In 1095 at the Council of Clermont, Pope Urban supported requests from the Byzantine emperor, Alexios I Komnenos for military support in his fighting with the Seljuk Turks. The first response to his preaching was by thousands of predominantly poor Christians in the People's Crusade who indulged in wide-ranging anti-Jewish activities and massacres before being annihilated in a Turkish ambush at the Battle of Civetot. The First Crusade itself was a force led by members of the Western European nobility that, including non-combatants, may have numbered 100,000. Alexios cautiously welcomed them to Byzantium and exacted promises that recovered Byzantine territory would be returned. Nicaea was recaptured before an arduous march across Anatolia. In June 1098 Antioch was captured after an eight-month siege. After a delay of months the army marched along the coast and captured Jerusalem. Many crusaders now considered their pilgrimage complete and returned to Europe. The support of troops from Lorraine enabled Godfrey of Bouillon to take the position of Defender of the Holy Sepulchre. A year later the Lorrainers foiled an attempt by Dagobert of Pisa, the papal legate, to make Jerusalem a theocracy on Godfrey's death. Baldwin I of Jerusalem was chosen as the first Latin king. The limited written evidence available from before 1160 indicates the crusade was barely noticed in the Islamic world. This was probably the result of cultural misunderstanding: the Muslims did not recognise the crusaders as religiously motivated warriors intent on conquest and settlement. They assumed this was the latest in a long line of attacks by Byzantine mercenaries. The Islamic world was divided, with rival rulers in Cairo, Damascus, Aleppo and Baghdad. This gave the crusaders an opportunity for consolidation before a pan-Islamic counter-attack.

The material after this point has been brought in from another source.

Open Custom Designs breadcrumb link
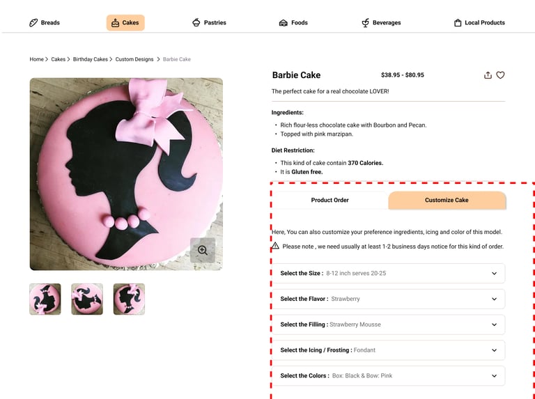The image size is (535, 399). pyautogui.click(x=134, y=59)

Pope Eugenius III called for the Second Crusade in response to the threat presented to the Franks in the Holy Land by the rise of Imad al-Din Zengi, Atabeg of Mosul, and the conquest of the crusader state of Edessa during a general increase in crusading activity, including in the Iberian peninsula and northern Europe. Bernard of Clairvaux spread the message that the loss was the result of sinfulness. Simultaneously, the anti-Semitic preaching of the Cistercian monk, Rudolf, initiated more massacres of Jews in the Rhineland. Zengi was murdered in uncertain circumstances. His elder son Sayf ad-Din succeeded him as atabeg of Mosul while a younger son Nur ad-Din succeeded in Aleppo. The crusade was not a success despite the first campaigning ruling monarchs: Louis VII of France and Conrad III of Germany. The objectives were unclear because Edessa's destruction made its recovery impossible. The French held the Byzantines responsible for defeats by the Seljuks in Anatolia and the Byzantines reiterated claims on future territorial gains. In attacking Damascus, the crusader broke a long period of cooperation between Jerusalem and the city's Seljuk rulers. Bad luck, poor tactics and a feeble five-day siege of the city led to argument, withdrawel by the barons of Jerusalem and retreat. Morale fell, to the anti-Byzantine hostility grew as did distrust between the newly arrived crusaders and those that had made the region their home.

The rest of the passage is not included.